Start of Passage to read
To prevent the threat of timing attacks, most browser vendors have removed access to high-resolution timers. The highest resolution timer available in recent browsers, performance.now(), has a resolution of 5  $\mu$ s with jitter in Chrome 94 and 20  $\mu$ s in Firefox. This is highly insufficient to mount microarchitectural attacks, as we need to measure timing differences in the order of 10 ns. However, auxiliary timers, able to recover a high resolution in the sandbox, were described by Schwarz et al. [33].

The most powerful of these auxiliary timers is based on Shared ArrayBuffer, an array shared between the main thread and a subthread (Web Worker in JavaScript). The main thread initializes a Web Worker and shares the array with it. Then, the Web Worker constantly increments a variable in the array. As this operation has a low and constant execution time, it can be used as a unit of time by the main thread. The main thread can then read the shared value to get a timestamp. This timer grants a resolution ranging from 10-100 ns on recent browsers [30]. In the past, SharedArray Buffer has been disabled by default to prevent timing attack threats. However, they are available by default when the web page is cross-origin isolated in Chrome 94 and Firefox 90 [7, 8]. Unless stated otherwise, all timing measurements in the paper use SharedArray Buffer-based clocks, thus the time unit is an increment.

**JavaScript timing attacks.** The fact that microarchitectural attacks can be mounted from JavaScript brings major changes to their threat model. On the one hand, it allows running code on the victim's hardware on a very large scale. For instance, an attacker can buy an advertisement on a popular website and will be able to run its scripts on all visitors of said website [11]. On the other hand, the sand-boxed execution brings many major restrictions to the implementations of such attacks. The lack of native instructions or memory addresses, for instance, removes the possibility to implement some classes of attacks, such as attacks based on Flush+ Reload [43].
End of Passage to read
Stated exercise: Pick up the passage on browser timers and JavaScript timing attacks after its final sentence and continue it.
Start of Material
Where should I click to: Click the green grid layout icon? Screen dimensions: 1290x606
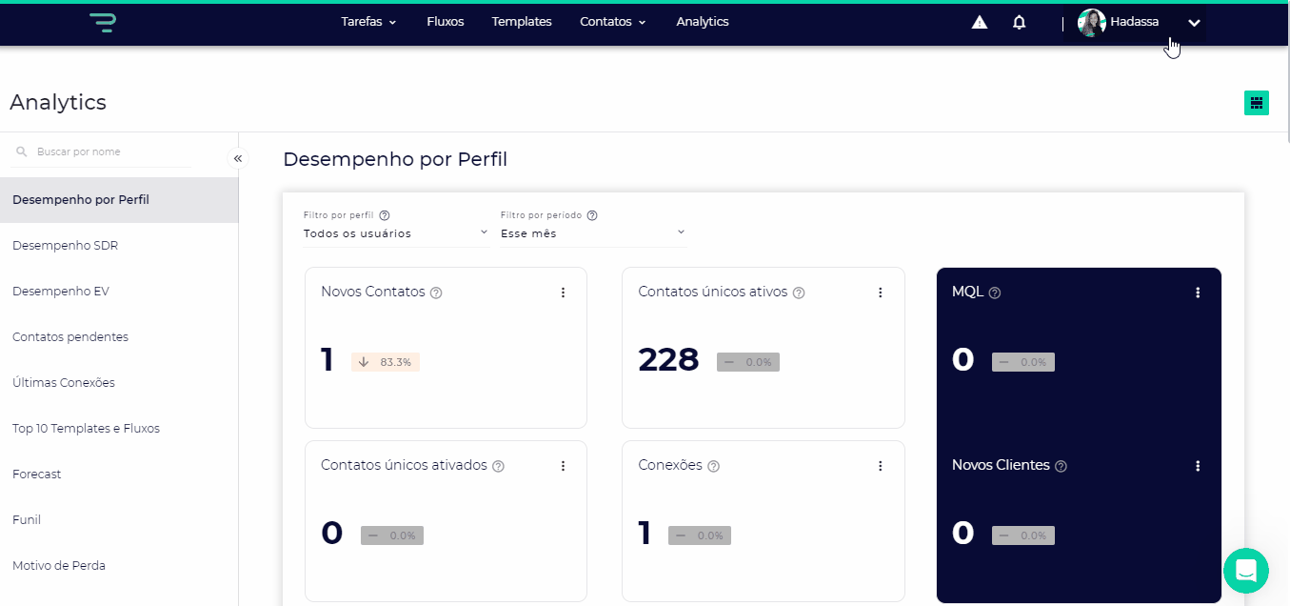click(1256, 103)
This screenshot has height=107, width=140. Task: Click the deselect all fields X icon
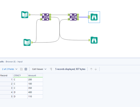26,69
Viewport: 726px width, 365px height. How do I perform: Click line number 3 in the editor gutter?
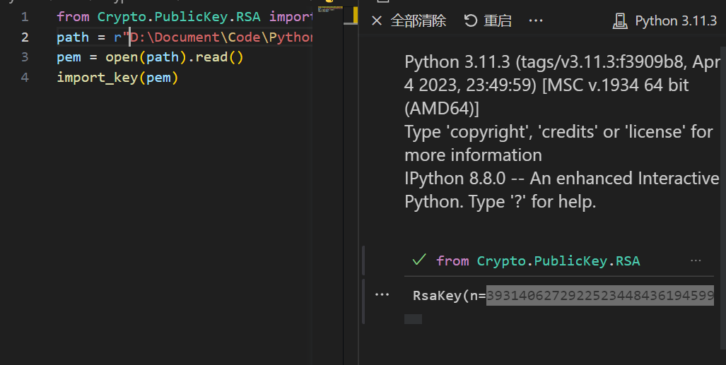click(25, 57)
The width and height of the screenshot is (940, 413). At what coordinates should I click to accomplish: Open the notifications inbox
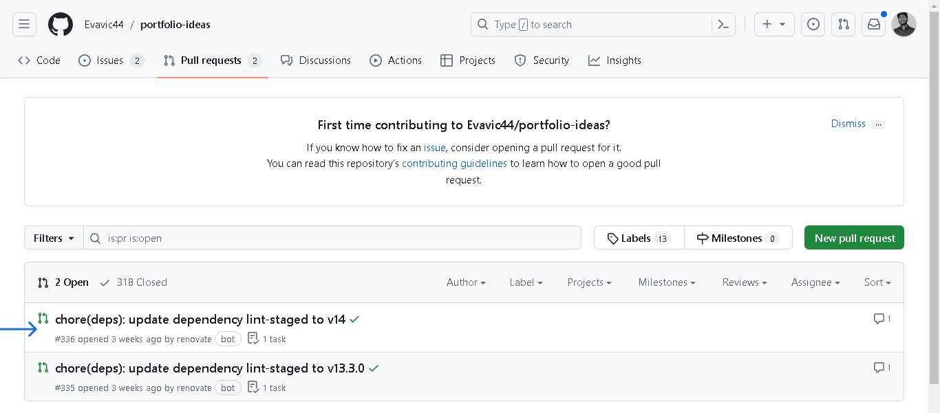[873, 24]
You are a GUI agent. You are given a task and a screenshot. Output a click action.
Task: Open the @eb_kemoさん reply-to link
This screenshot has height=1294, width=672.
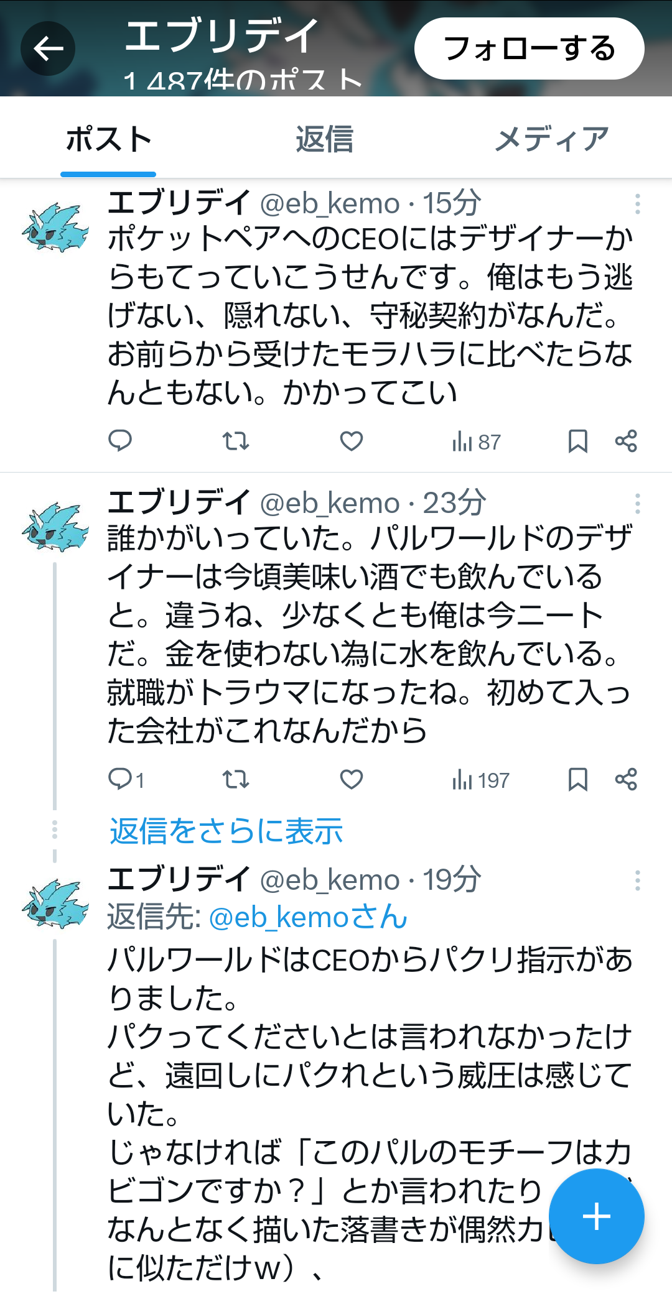click(x=308, y=917)
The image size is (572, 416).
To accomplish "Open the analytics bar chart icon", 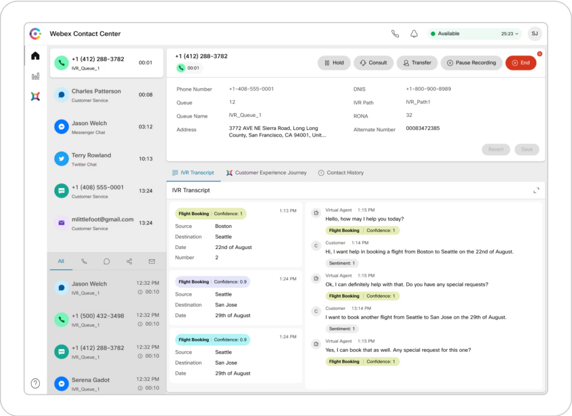I will (x=35, y=76).
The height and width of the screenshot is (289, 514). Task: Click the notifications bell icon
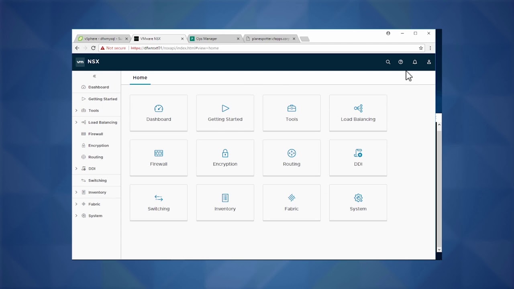coord(415,62)
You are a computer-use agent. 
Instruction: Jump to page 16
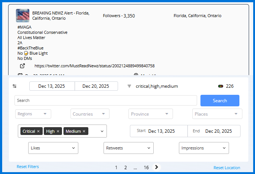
End of Material
In response:
However, in 2015, Oren et al. [27] implemented the first entirely web-based cache attack. Many different types of web-based microarchitectural attacks were since demonstrated, exploiting other components or features, including the DRAM [16], ASLR [15], and even speculative execution [18].

**Covert channels in browsers.** Covert channel in the browsers break the fundamental principle of the JavaScript sandbox isolation. In particular, previous work has studied covert channels based on hardware timing attacks. Oren et al. [27] presented a covert channel based on Prime+Probe with a bandwidth estimated at 320 kbit/s. However, this number was estimated before the introduction of countermeasures against microarchitectural attacks in this browser. To the best of our knowledge, there has been no work on Prime+Probe subsequently to these countermeasures. The closest covert channel is the one used to extract data in the transient execution attack RIDL [39], with a bandwidth of 8 bit/s using Evict+Reload.

Rushanan et al. [31] used CPU-throttling to build a covert channel with a bitrate of 0.2 bit/s. Schwarz et al. [33] implemented a DRAM-based covert channel in the browser. They reached a bitrate of 11 bit/s when using SharedArrayBuffer-based clocks. Lipp et al. [21] presented a cross-browser channel using network interruptions, reaching a bandwidth of 25 bit/s. Van Goethem and Joosen [38] exploited disk or memory contention to send bits every 200 ms, thus granting a maximal raw bandwidth of 5 bit/s.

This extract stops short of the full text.